Thursday, April 3, 2014

Object of the Day: Forget Me Not



 Click on image to forget.  Or not.



Hmmm...where to begin? This isn't a trade card per se. It's not a calling card or even a visiting card. It's simply a pretty little chromolithograph printed on card stock. Now, I do believe that this could have been used as a trade card. It looks like the sort which were available for over-printing or reverse printing through catalogs. But, this just wasn't a run-of-the-mill stock card. This one is beautifully embossed. This would have made printing on the reverse rather awkward, but that never stopped them.

This was the preferred Victorian image-- Cupid or some random putto (or perhaps just a winged baby, who can tell?) surrounded by a variety of symbolic flowers (none of which, oddly enough, is a forget-me-not), sitting on a quasi-funereal plinth, wistfully carving some sweet message into a tabula rassa with one of his arrows. On the plinth below him is inscribed "Forget me Not."

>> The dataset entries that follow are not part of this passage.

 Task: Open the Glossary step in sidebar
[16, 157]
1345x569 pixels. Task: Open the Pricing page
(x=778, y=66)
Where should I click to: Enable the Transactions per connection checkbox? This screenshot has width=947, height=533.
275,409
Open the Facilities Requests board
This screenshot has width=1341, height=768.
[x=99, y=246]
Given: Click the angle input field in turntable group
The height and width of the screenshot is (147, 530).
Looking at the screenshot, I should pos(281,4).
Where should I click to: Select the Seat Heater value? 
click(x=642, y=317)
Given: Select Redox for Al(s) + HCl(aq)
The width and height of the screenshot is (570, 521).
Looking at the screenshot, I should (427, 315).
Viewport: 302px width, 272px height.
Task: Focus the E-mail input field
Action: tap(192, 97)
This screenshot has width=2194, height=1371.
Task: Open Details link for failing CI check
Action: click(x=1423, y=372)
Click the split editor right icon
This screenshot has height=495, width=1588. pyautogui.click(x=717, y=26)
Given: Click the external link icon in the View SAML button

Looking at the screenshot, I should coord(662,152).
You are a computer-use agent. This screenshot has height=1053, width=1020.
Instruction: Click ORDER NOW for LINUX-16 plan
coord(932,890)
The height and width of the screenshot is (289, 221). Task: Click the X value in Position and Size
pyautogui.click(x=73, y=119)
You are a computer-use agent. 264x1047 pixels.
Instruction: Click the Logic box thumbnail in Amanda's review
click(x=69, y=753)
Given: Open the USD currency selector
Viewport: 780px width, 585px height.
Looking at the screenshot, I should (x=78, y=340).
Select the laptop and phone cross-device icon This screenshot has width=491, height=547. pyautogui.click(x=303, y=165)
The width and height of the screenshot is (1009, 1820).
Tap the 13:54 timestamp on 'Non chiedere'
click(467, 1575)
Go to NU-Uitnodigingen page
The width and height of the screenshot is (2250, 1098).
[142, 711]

Regardless if this unused card was made as a blank trade card or as a never-used affectionate greeting, it is gorgeously printed. These bright, rich colors are, to me, the epitome of Victorian printing. Furthermore, the embossing is exceptional. A chromolithograph in relief of this quality doesn't seem to be the work of late Nineteenth-Century American printers. I'd say this was European.